(Instrucciones de trabajo)
A - Responde, según el texto sobre Botero en Uruguay:
(i) ¿Entre qué fechas se mostró la exposición de 1998 en el Museo Nacional de Artes Visuales?
(ii) ¿Cuántos dibujos integraron la serie exhibida en 2013 en el Museo Blanes del Prado?
(iii) ¿En qué periódico comenzó su carrera como ilustrador?
B - Prolonga el texto sobre Botero en Uruguay a continuación de su última oración.

(Fragmento del documento)
_____

La primera vez que la obra de Fernando Botero llegó a Uruguay fue hace 25 años. Entre el 24 de setiembre y el 15 de noviembre de 1998, una vasta exposición tomó las paredes del Museo Nacional de Artes Visuales con gigantes cuadros de vibrante paleta, dibujos en blanco y negro y esculturas.

Su trabajo regresó en 2013, cuando una serie de 50 de sus dibujos, ejecutados en diferentes técnicas, fue exhibida en el Museo Blanes del Prado; para entonces, su popularidad había crecido, sus “gordas” eran cada vez más famosas en el gran público y la convocatoria de la muestra fue abundante.

Lo último que se pudo ver en salas locales llegó en 2018. Piezas de Botero fueron parte de Trilogía: Colombia, México, Uruguay - Colección SURA - MNAV, una muestra que incluyó obras de Frida Kahlo, Diego Rivera y de decenas de artistas de los tres países. Ese mismo año, su trabajo integró la exposición Maestros latinoamericanos de Galería Sur de Punta del Este.

El largo camino de Botero tuvo numerosas escalas. De orígenes muy humildes, su carrera comenzó como ilustrador del periódico El Colombiano a finales de los años cuarenta. Muy temprano se reconoció como heredero de Piero della Francesca, y la génesis de su estilo inconfundible llegó a los 25 años, con el boceto de una mandolina que insinuaba su sentido de la monumentalidad.

_____

(Datos mostrados)
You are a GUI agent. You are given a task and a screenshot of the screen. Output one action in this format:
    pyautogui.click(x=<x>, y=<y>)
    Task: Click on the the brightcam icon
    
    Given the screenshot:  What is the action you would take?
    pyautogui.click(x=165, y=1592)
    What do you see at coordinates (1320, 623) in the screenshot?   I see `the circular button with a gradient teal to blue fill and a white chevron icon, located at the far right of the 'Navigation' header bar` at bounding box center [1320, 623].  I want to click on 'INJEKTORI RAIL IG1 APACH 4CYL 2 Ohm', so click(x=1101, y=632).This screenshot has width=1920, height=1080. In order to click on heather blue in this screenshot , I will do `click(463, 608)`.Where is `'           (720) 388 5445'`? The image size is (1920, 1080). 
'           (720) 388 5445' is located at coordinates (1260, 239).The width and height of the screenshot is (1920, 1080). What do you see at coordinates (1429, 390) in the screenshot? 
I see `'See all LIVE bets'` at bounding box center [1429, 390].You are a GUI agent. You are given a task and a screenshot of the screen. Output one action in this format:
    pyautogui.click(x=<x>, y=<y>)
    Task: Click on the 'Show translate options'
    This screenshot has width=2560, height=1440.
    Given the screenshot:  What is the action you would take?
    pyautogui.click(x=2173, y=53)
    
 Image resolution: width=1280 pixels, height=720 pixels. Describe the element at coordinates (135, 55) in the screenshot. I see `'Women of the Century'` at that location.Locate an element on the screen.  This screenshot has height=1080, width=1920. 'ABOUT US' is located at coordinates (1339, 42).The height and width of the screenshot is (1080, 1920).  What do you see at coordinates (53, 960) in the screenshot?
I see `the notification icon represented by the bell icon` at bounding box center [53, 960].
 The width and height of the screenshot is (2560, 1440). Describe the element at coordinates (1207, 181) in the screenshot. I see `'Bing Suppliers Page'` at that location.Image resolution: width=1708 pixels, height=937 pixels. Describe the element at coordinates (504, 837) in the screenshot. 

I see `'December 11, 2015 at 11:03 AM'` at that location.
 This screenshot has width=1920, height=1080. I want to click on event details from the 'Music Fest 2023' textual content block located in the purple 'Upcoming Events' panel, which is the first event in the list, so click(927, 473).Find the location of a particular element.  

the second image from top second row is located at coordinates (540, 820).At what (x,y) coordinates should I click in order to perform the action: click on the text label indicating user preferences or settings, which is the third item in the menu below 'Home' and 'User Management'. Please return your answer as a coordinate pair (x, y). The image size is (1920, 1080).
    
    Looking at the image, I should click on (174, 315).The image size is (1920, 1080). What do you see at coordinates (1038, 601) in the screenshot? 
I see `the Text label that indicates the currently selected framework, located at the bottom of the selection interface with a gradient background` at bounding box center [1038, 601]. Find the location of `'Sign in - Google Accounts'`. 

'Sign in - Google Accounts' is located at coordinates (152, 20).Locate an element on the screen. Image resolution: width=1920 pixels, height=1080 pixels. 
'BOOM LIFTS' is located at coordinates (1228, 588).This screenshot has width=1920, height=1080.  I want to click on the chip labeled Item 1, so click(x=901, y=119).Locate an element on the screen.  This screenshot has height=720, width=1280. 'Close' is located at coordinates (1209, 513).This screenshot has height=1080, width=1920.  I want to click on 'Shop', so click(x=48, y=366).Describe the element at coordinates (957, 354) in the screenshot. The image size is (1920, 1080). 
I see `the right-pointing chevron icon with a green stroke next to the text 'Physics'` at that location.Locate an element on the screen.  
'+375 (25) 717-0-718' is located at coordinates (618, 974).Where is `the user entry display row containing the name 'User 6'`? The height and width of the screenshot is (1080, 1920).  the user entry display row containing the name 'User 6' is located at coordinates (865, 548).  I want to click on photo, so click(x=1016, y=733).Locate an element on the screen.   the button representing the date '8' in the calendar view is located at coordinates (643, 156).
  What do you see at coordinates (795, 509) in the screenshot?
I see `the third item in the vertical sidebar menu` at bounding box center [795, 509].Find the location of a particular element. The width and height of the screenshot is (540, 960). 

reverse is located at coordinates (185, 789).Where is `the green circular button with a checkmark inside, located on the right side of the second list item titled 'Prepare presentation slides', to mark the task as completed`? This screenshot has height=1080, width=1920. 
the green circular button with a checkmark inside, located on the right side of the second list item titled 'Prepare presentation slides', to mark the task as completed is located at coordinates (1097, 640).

_____

(Respuestas del ejercicio)
A -
(i) Entre el 24 de setiembre y el 15 de noviembre de 1998.
(ii) 50 dibujos.
(iii) En El Colombiano.

B -
Considerado desde hace mucho como uno de los mejores artistas vivos, la fama y popularidad que había adquirido con sus pinturas de colores luminosos se acrecentó en los noventa cuando sus enormes esculturas de bronce comenzaron a ser exhibidas en las principales capitales del mundo. Un estilo que nunca abandonó, ni siquiera cuando dedicó una etapa a las torturas de la prisión de Abu Ghraib, en Irak.

Uno de los pasajes más reveladores de aquel documental se dedica a la etapa de Botero en Nueva York, laboratorio de la vanguardia contemporánea, a donde llegó con 200 dólares en el bolsillo en los sesenta. Cuenta que en algún momento de esos años difíciles solo le quedaban 27 dólares en su cuenta de ahorros.

Ante las cámaras, dos de sus hijos, Lina y Juan Carlos —un reconocido escritor—, abren un depósito en la Gran Manzana que permaneció sellado por décadas. Allí descubren cartas, bocetos y pinturas que dan cuenta de las búsquedas y luchas de ese artista treintañero que nadaba en contra de las corrientes de su tiempo. Se sentía incomprendido, pero escribía instrucciones para darse ánimo, orientarse y depurar la maestría en su técnica. En esos tiempos predominaba el arte abstracto, el expresionismo abstracto y el pop art, pero el colombiano ya había escogido su derrotero en una dirección opuesta. Las voces críticas lo acompañaron a lo largo de una carrera extraordinaria.

Fernando Botero. Foto: Opera Gallery
La obra de Botero. Foto: Archivo

En los setenta se mudó a París, y allí lo alcanzó la mayor de las tragedias. Vio morir a los cuatro años a Pedro, hijo de su segundo matrimonio, en un accidente.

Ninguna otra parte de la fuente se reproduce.